I would agree, the Church as Jesus' bride is more than sufficient (equipped) in taking the role of transforming the world. But that's not really the point, is it? We might as well say that Jesus was sufficient to wipe out the Romans and establish His kingdom at the First Coming. Or that the Holy Spirit was sufficient to have spoken the creative words instead of the Father in Genesis 1. It's not about capability: it's about God's will and purpose. What has God revealed about how things will occur and who will be used? How has God determined it will go down?

Besides all that, the Scriptures and history show that the Church age will be no more successful in converting the world than Israel was before her in being faithful to her calling as a kingdom of priests.

As to parts of Scripture that challenge this claim: the Book of Revelation. What does it say about the success of the Church in converting the world to Christ ushering in a golden age? Pretty clearly, the Church age ends in disobedience and apostasy among the nations — a similar situation as Israel's disaster at the First Coming. (To be clear: the Church will be successfulin its primary calling as a tool of God to redeem the elect—but the apostasy of the professing church and the godlessness of society at large will eclipse its ability to transform the world.) Of course, those of the persuasion you describe may dismiss Revelation as a political or apocalyptic book—certainly not describing a literal, future scenario: an impending disaster where God must step in to clean house to get the job done.

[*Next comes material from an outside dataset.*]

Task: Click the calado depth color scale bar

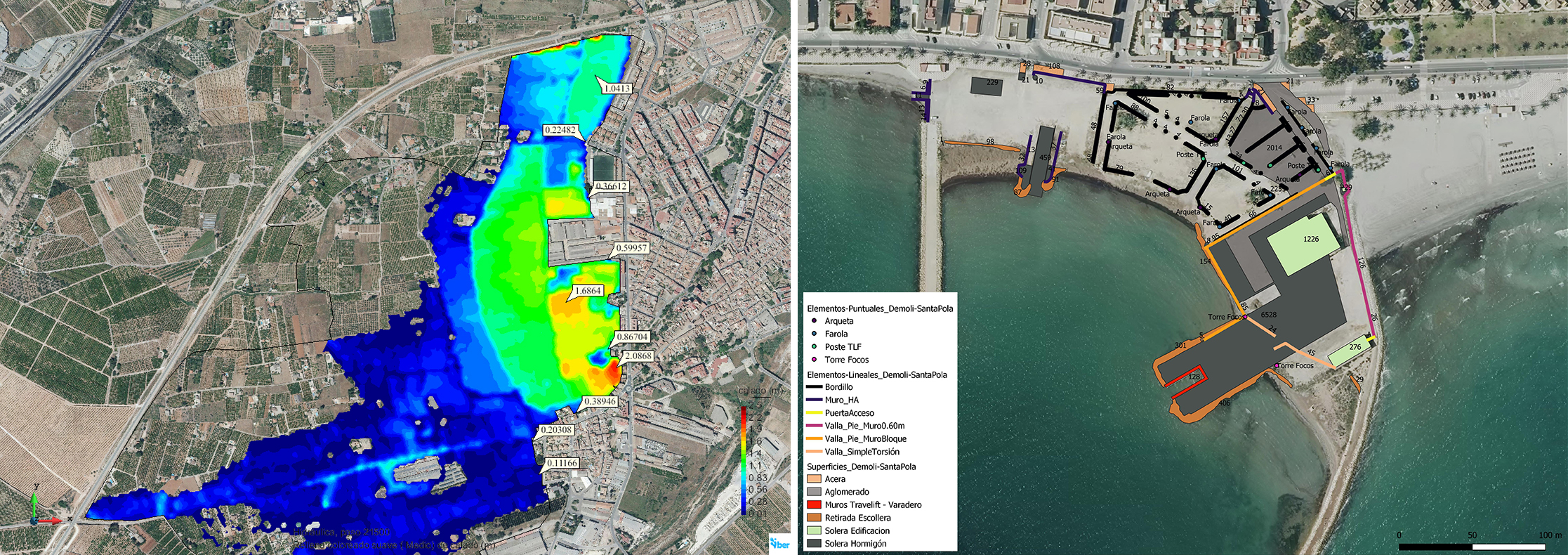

Besides Revelation, there's the plethora of OT scriptures which clearly describe Israel's role among the nations in the millennial setting—which serves as a gateway between the here-and-now and the eternal state. But then, if the OT is a poor shadow and can't really be trusted as to what it says, then this evidence won't be convincing to those who embrace replacement theology. Their mantra is: unless it is explicitly restarted in the NT, then it has been effectively abrogated in the plan of God and we can safely ignore what was said back then. To them to believe otherwise is to be "hyper-literal" or "Judaizing the gospel" as you put it.